═══ Given data

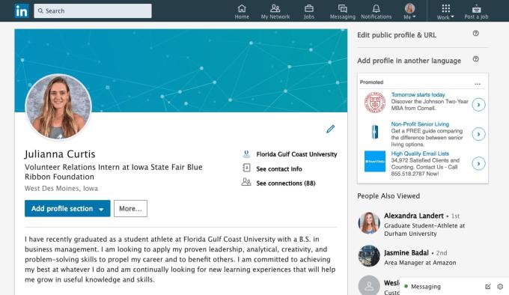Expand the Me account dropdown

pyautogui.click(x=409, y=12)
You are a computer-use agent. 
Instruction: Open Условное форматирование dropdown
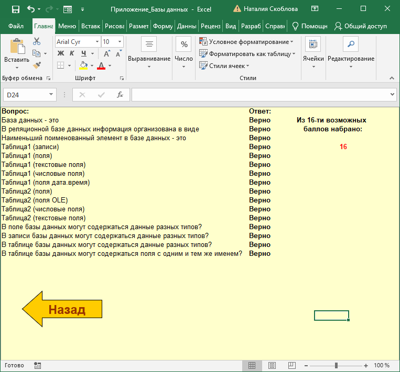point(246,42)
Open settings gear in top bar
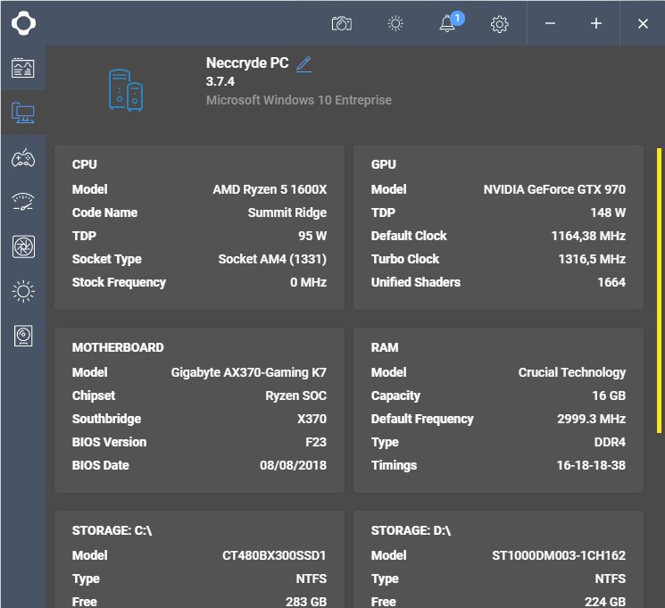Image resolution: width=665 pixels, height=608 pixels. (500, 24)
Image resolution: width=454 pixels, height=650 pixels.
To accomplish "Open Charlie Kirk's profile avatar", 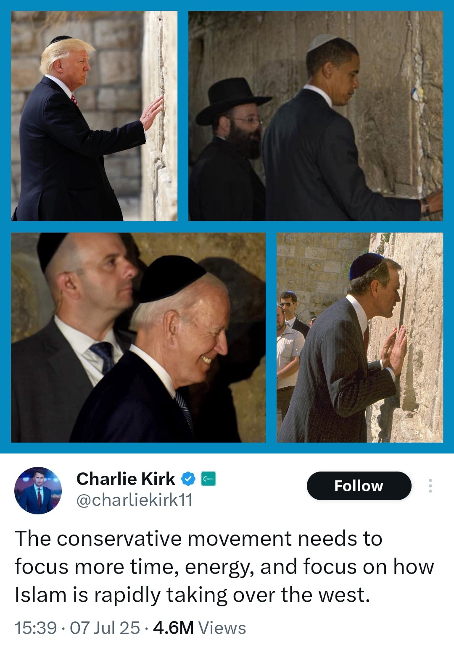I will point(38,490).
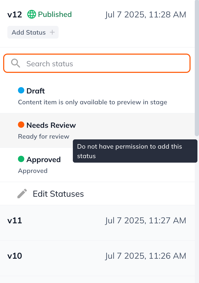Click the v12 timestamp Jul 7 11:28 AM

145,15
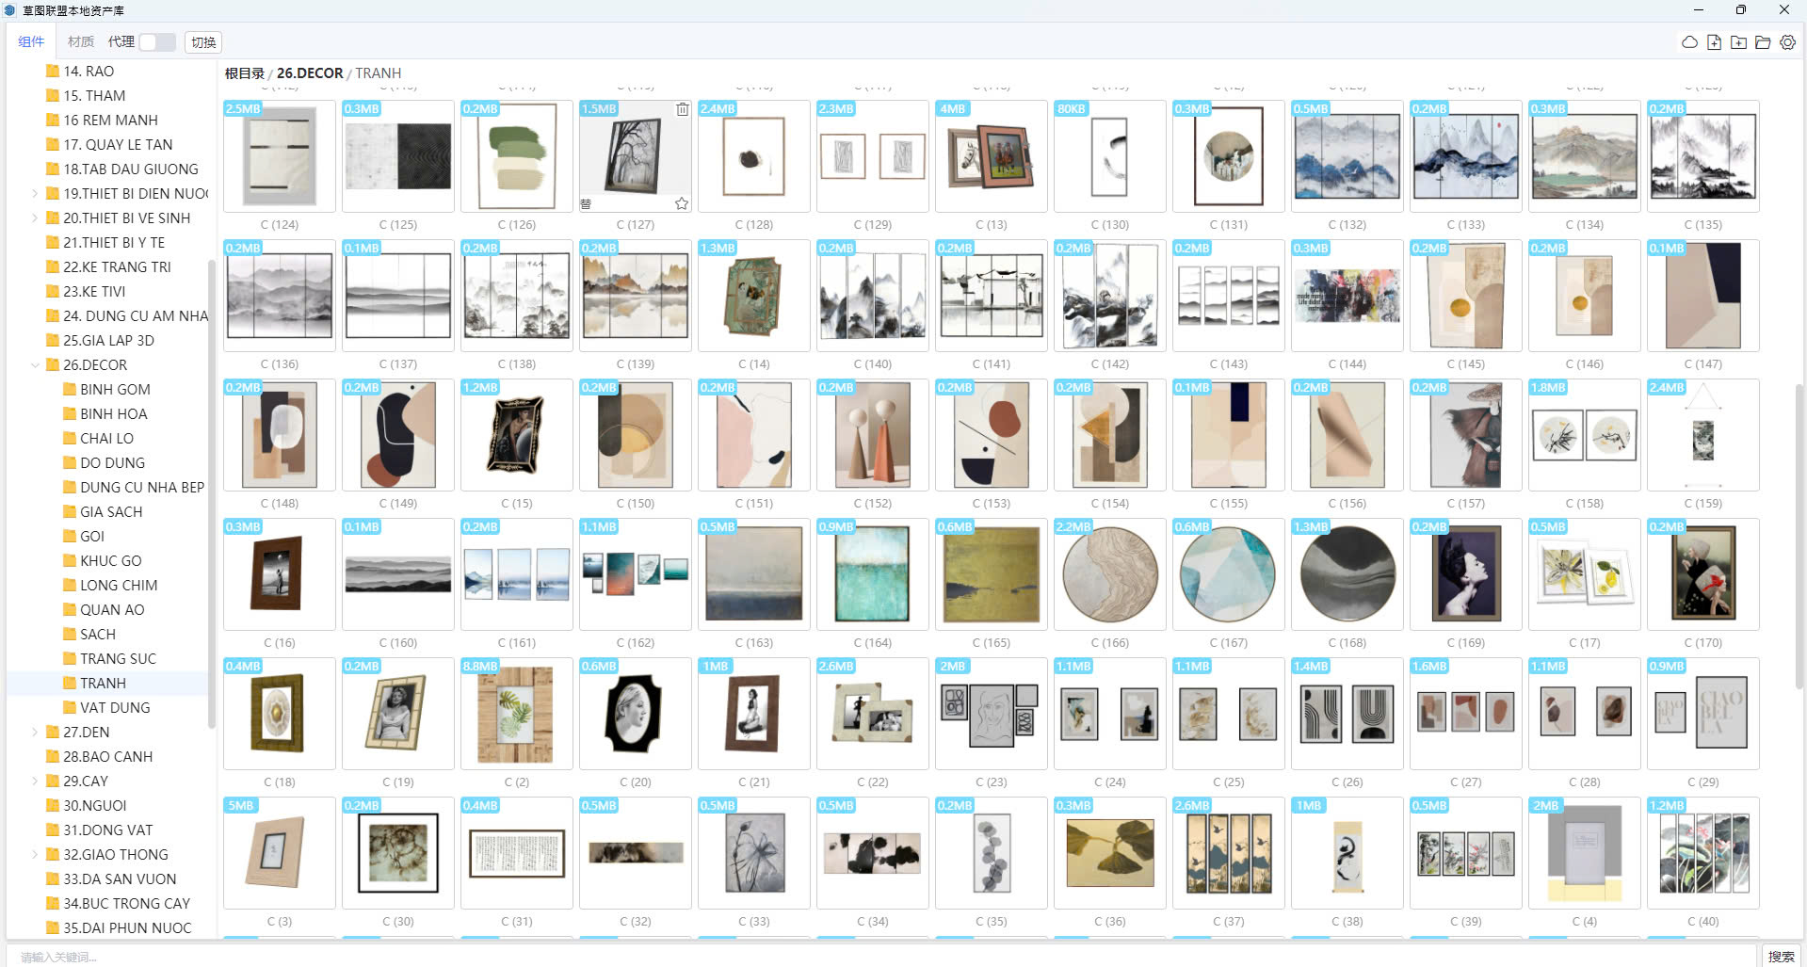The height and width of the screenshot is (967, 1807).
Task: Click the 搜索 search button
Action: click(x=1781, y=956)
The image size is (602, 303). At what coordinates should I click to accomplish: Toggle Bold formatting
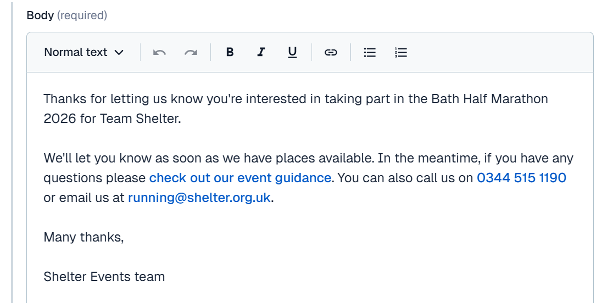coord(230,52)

══════
═══ Given data

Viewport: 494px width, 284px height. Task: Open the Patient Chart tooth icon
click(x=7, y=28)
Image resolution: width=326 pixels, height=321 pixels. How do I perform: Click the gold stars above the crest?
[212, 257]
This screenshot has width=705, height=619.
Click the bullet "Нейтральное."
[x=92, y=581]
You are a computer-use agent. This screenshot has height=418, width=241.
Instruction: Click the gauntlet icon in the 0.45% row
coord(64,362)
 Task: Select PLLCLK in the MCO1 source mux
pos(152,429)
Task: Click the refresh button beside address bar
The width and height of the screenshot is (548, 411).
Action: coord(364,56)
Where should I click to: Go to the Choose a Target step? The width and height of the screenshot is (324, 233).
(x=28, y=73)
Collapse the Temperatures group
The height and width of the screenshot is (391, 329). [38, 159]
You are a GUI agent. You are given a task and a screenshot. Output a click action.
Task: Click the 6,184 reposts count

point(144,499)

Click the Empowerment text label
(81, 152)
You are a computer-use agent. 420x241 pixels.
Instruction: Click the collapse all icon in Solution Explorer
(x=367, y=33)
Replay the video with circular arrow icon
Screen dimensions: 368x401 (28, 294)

══════

Work item » The count of lines above that contain "agent" is all that should be given.

Solution to this task » 4